Pre-Crisis Primer: Batman Loves Endangering Children

Batman 368
Detective Comics 535
'A Revenge of Rainbows'

Welcome to the team Robin, hope you survive the experience. Spoiler: It's just barely.

Nooooooooooooooooooooo!
 But wait, Jason Todd isn't Robin yet, he was coming up with all kinds of other nicknames: Cardinal, Red the Acrobatic Kid, Green Robin! As we're aware, Dick Grayson had recently taken up the new identity of Nightwing and while he succeeded in saving the Teen Titans from H.I.V.E. And Deathstroke the Terminator, his debut could have gone better. Death of a teammate notwithstanding, and much to Jason's joy, Dick still finds the opportunity to show up just at this time to not only return the Robin costume to Bruce but also give Jason his blessing in taking over the role. Considering this was Bruce's major hurdle as far as Jason taking over the role, it looks like we have a new Robin!

In an amazing coincidence, D-grade psychopath Crazy Quilt has escaped from Arkham Asylum and is back on the streets. Crazy Quilt is a dream of a premise: He was a painter by day and a crime-lord by night when an assassin from a rival syndicate up and shot him in the head, blinding him. Doctors were able to partially restore Mr. Quilt's vision, but only so that he could see in bright, vivid, primary colors. Ironic injury alert! Because of this injury, Quilt decided on a stupid name, a stupid costume and a stupid gimmick (a helmet that produces a strobe effect of primary colors that screws with people). I'm not sure who's worse: Crazy Quilt or Rainbow Raider. I think there's a story at some point were they team up. I'm giddy at the prospect.

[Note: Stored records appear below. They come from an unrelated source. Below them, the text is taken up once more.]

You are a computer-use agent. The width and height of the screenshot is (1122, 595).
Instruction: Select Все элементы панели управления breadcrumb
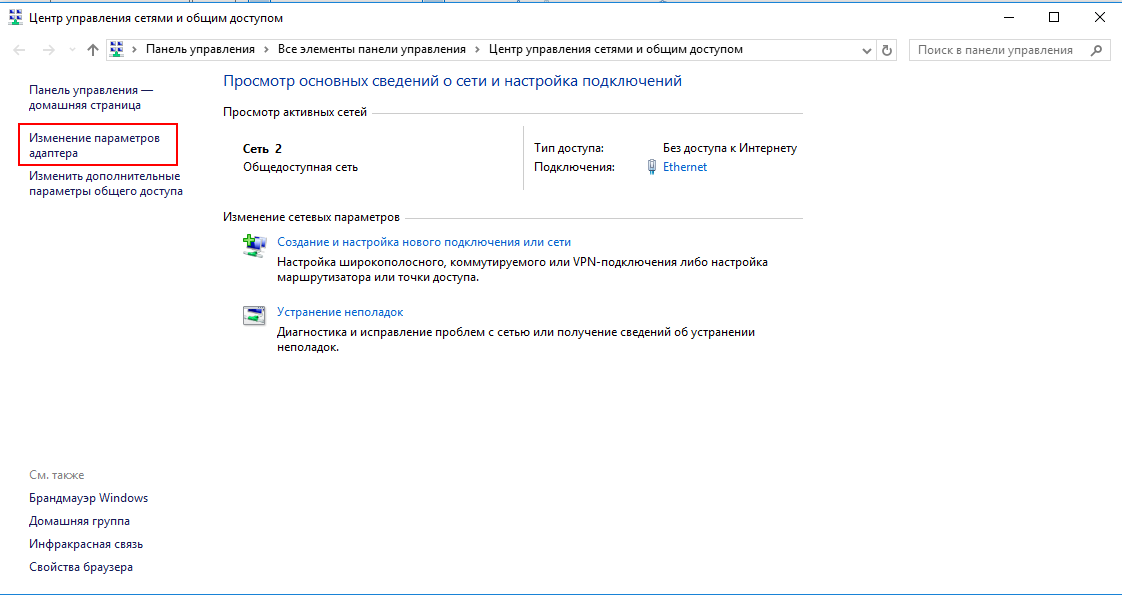click(371, 49)
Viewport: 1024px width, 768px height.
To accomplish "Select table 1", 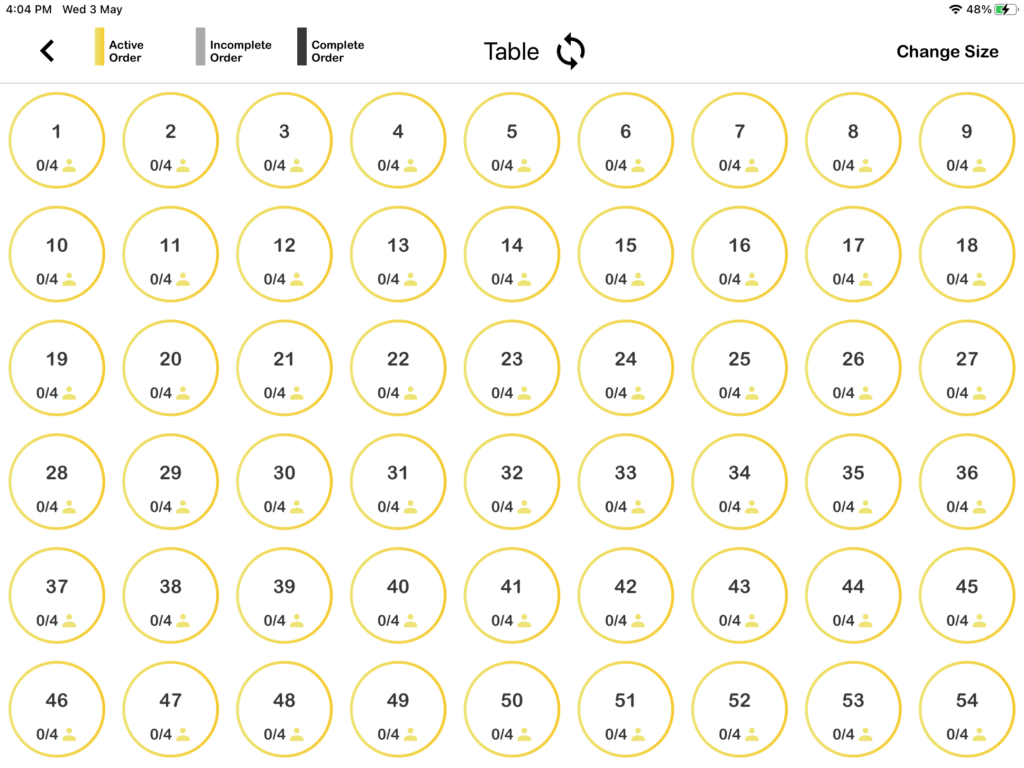I will (x=57, y=141).
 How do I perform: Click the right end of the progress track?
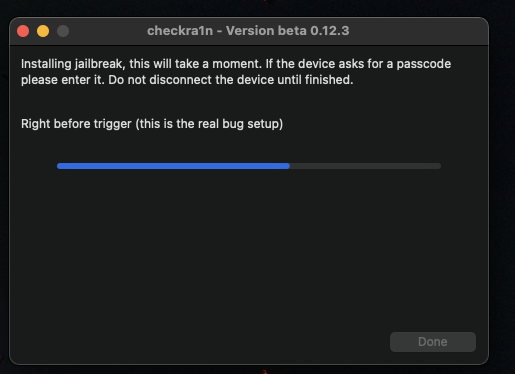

In an event that can be seen as indicative of Jason's Todd life and career as a superhero, Crazy Quilt has it in for Robin. Dick Grayson as Robin caused an accident that struck C-Quilt blind completely. In wiring his optic nerves to the super-special color-strobe helmet, vision was yet again restored to the pigment-obsessed villain, a boon Quilt wants to use specifically to kill the shit out of Robin.

Robin takes glee in blinding the mentally ill.
 After all his guffawing about Jason not being a superhero, not being a sidekick, not wearing a costume, and specifically not being Robin, the last few stories has seen this stance lessen and lessen until finally we have the debut of Jason Todd as Robin. Jason has been staying with Bruce for a while a this point, and has been training Jason, but I'm uncomfortable with how easily he forgets the reason he didn't want Dick Grayson, an 18-year-old man, being Robin anymore in the first place: The Joker shot him and, oh holy shit, kids can get killed doing this crap. This story does deal with the consequences of a child fighting crime, to both Jason and Batman, because Crazy Quilt, straight-up almost kills Robin. He ambushes Jason in an alley and smashes the kid's face again and again. Only the appearance of Batman saves Robin's life.

Robin recovers fairly quickly, shrugging off the injuries as not as serious as they looked and taking the fight back to Crazy Quilt. Robin blinds the villain again, for what must be the fourth time in his life, and proves to Bruce that he can hack it as Batman's sidekick.

I don't know who to be more embarrassed for.
 This all seems a fairly unbelievable about-turn in Batman's stance on the existence of Robin. I don't understand, when benching an adult for being injured on the job, why Bruce is allowing Jason to continue on this path. This story ultimately fails for not being clear or providing good reasoning for the resolution of the central conflict. Regardless of what reservations the characters or readers had with the new Robin, everything is swept neatly under the rug. Too bad for Jason.